Task brief:
Please lay out everything in the listing from the line containing "Open the Tool Library in the Manage panel" down to the line containing "I will 1241,30." as a two-column CSV headed instruction and response, with one row per item giving its wording and its answer. Put each value in one quoted field and turn any line breaks into spaces.

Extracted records
* BEGIN *
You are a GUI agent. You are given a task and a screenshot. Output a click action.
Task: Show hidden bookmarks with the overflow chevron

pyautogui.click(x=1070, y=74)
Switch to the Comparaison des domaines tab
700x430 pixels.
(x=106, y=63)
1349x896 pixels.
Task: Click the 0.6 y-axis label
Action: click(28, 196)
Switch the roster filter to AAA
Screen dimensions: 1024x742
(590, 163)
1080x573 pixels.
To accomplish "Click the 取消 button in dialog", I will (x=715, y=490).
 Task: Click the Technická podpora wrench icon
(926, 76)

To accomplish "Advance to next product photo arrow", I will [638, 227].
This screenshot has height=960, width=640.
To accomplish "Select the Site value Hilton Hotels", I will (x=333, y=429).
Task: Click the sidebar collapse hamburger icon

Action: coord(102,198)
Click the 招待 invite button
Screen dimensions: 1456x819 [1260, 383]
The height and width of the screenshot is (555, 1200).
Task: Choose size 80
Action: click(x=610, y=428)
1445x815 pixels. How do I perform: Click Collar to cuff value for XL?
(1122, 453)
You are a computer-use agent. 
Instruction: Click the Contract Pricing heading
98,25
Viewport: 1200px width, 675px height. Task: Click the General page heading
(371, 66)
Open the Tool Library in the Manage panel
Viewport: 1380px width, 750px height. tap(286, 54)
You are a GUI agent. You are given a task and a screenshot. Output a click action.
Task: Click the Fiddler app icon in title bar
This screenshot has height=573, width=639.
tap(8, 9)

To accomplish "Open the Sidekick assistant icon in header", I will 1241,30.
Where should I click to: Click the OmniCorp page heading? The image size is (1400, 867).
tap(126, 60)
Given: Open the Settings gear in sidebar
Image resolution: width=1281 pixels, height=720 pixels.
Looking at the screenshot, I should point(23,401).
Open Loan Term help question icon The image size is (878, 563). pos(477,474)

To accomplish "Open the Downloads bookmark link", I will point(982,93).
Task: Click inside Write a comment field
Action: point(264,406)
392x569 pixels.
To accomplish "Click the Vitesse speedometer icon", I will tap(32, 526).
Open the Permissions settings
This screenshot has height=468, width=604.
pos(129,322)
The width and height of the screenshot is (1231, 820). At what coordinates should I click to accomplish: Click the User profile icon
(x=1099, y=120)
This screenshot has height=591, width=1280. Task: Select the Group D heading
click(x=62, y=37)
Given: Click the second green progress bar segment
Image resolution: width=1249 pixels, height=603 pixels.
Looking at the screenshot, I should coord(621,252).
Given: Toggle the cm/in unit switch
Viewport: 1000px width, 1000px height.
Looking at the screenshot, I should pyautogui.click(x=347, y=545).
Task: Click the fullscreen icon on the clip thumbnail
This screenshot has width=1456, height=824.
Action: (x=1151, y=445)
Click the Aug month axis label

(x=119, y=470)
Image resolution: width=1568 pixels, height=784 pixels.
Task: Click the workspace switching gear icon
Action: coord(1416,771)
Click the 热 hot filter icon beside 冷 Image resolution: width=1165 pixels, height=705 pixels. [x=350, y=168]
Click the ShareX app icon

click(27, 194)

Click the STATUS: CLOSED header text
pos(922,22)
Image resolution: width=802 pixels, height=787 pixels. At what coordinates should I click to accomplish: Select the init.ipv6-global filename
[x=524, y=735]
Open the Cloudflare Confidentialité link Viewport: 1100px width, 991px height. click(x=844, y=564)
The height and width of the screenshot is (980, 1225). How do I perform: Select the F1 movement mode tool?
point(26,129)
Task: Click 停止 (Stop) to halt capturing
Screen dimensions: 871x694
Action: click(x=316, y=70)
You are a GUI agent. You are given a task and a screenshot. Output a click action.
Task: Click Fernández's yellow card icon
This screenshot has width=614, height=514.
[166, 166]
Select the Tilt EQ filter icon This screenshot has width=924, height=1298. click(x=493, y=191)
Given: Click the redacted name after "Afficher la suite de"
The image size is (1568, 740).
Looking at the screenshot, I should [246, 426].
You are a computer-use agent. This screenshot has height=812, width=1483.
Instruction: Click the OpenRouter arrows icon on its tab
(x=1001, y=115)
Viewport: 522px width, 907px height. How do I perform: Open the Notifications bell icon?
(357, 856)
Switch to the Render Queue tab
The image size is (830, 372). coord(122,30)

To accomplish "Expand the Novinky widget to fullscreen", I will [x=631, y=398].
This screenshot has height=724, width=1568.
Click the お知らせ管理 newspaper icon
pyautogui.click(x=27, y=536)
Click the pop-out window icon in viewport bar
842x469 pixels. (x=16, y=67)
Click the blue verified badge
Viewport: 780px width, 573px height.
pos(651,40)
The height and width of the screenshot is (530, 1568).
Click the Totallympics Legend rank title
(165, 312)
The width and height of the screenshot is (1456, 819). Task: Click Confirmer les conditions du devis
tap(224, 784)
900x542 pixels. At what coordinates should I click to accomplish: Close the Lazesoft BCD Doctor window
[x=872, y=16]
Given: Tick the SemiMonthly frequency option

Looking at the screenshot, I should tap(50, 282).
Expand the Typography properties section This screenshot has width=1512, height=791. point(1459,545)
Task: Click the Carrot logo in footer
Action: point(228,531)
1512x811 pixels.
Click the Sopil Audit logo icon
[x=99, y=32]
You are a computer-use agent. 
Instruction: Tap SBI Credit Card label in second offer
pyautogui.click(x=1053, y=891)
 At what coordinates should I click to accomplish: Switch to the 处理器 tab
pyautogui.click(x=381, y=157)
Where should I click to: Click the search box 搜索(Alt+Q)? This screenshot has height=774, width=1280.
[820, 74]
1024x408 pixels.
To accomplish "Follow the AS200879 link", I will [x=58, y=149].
* END *
Answer to this exercise:
instruction,response
"Open the Tool Library in the Manage panel","Viewport: 1380px width, 750px height. tap(286, 54)"
"You are a GUI agent. You are given a task and a screenshot. Output a click action. Task: Click the Fiddler app icon in title bar This screenshot has height=573, width=639.","tap(8, 9)"
"To accomplish ""Open the Sidekick assistant icon in header"",","I will 1241,30."